Assignment ->
When the line containing "Task: Click the Baidu paw weight badge" is reached, include it and end there; set down verbatim every line before it, starting at the top of the records.

Stored data entries
- - - -

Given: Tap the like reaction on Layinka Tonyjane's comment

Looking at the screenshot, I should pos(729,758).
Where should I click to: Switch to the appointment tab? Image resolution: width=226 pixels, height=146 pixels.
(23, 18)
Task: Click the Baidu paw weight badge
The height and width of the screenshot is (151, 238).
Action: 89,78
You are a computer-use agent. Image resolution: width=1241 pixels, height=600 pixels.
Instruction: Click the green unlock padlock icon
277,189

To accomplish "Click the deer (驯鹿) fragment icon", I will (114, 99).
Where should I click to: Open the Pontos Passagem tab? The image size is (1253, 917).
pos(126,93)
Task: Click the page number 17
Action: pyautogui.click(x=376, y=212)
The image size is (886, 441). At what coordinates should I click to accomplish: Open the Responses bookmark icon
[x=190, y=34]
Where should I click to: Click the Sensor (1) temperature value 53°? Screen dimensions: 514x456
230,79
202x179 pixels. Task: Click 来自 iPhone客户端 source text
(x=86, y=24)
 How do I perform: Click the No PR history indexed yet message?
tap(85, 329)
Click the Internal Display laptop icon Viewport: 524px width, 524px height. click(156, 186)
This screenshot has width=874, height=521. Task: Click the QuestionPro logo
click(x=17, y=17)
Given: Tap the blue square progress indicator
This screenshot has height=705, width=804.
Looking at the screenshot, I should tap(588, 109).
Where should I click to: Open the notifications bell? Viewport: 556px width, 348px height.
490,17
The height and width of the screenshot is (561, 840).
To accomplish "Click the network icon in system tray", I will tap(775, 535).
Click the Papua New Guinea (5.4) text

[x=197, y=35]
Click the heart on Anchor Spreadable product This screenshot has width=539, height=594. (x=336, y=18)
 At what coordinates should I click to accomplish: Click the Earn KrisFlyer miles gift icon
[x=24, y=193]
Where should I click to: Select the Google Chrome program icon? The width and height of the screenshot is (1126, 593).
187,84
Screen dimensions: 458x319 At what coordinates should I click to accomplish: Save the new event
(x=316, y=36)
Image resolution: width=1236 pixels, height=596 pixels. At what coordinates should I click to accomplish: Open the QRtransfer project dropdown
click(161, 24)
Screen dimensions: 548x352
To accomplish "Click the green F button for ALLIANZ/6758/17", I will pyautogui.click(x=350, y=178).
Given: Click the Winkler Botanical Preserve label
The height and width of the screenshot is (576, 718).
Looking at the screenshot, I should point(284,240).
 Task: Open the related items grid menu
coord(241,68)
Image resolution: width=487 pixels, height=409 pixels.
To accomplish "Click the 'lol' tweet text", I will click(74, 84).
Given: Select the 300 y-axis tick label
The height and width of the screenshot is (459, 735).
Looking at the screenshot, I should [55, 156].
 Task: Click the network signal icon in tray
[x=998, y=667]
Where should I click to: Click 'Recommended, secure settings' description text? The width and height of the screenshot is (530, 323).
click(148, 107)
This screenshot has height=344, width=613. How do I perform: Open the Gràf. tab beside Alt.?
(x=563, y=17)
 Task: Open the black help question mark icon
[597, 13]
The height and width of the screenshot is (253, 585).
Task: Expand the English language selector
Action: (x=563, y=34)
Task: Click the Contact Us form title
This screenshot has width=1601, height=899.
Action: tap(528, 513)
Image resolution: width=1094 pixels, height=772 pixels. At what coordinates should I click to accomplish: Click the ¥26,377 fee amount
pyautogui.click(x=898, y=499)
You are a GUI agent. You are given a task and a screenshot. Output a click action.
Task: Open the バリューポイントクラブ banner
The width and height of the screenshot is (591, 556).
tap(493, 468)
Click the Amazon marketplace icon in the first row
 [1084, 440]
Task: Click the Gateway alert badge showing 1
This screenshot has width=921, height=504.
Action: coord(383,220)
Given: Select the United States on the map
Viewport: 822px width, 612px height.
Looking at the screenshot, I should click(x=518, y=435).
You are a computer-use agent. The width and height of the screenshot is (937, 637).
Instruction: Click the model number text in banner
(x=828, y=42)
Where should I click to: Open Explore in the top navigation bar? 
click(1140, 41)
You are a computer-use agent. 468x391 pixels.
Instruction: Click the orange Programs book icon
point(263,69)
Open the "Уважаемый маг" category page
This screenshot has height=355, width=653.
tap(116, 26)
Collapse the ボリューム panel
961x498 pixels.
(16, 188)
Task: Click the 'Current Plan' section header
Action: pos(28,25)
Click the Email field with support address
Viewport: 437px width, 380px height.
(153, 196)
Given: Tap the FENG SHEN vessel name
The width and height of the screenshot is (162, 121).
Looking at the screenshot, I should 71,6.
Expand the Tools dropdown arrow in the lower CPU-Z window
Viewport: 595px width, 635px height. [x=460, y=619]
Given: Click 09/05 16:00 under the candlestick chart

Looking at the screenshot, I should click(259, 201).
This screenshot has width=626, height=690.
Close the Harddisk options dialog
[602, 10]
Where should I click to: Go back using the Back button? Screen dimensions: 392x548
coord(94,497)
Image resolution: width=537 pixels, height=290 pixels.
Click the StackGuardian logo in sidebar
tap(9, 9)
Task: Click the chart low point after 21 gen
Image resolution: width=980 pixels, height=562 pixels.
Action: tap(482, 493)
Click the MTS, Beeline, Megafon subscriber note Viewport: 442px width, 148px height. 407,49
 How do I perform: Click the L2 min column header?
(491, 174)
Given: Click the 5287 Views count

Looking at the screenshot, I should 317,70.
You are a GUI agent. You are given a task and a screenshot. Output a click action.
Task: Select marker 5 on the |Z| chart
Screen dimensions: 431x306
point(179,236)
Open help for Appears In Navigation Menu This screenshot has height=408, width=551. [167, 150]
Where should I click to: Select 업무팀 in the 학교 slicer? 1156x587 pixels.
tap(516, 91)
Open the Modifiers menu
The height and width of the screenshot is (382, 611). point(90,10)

- - - -

Answer area ->
Given: Tap the like reaction on Layinka Tonyjane's comment

Looking at the screenshot, I should pos(729,758).
Where should I click to: Switch to the appointment tab? Image resolution: width=226 pixels, height=146 pixels.
(23, 18)
Task: Click the Baidu paw weight badge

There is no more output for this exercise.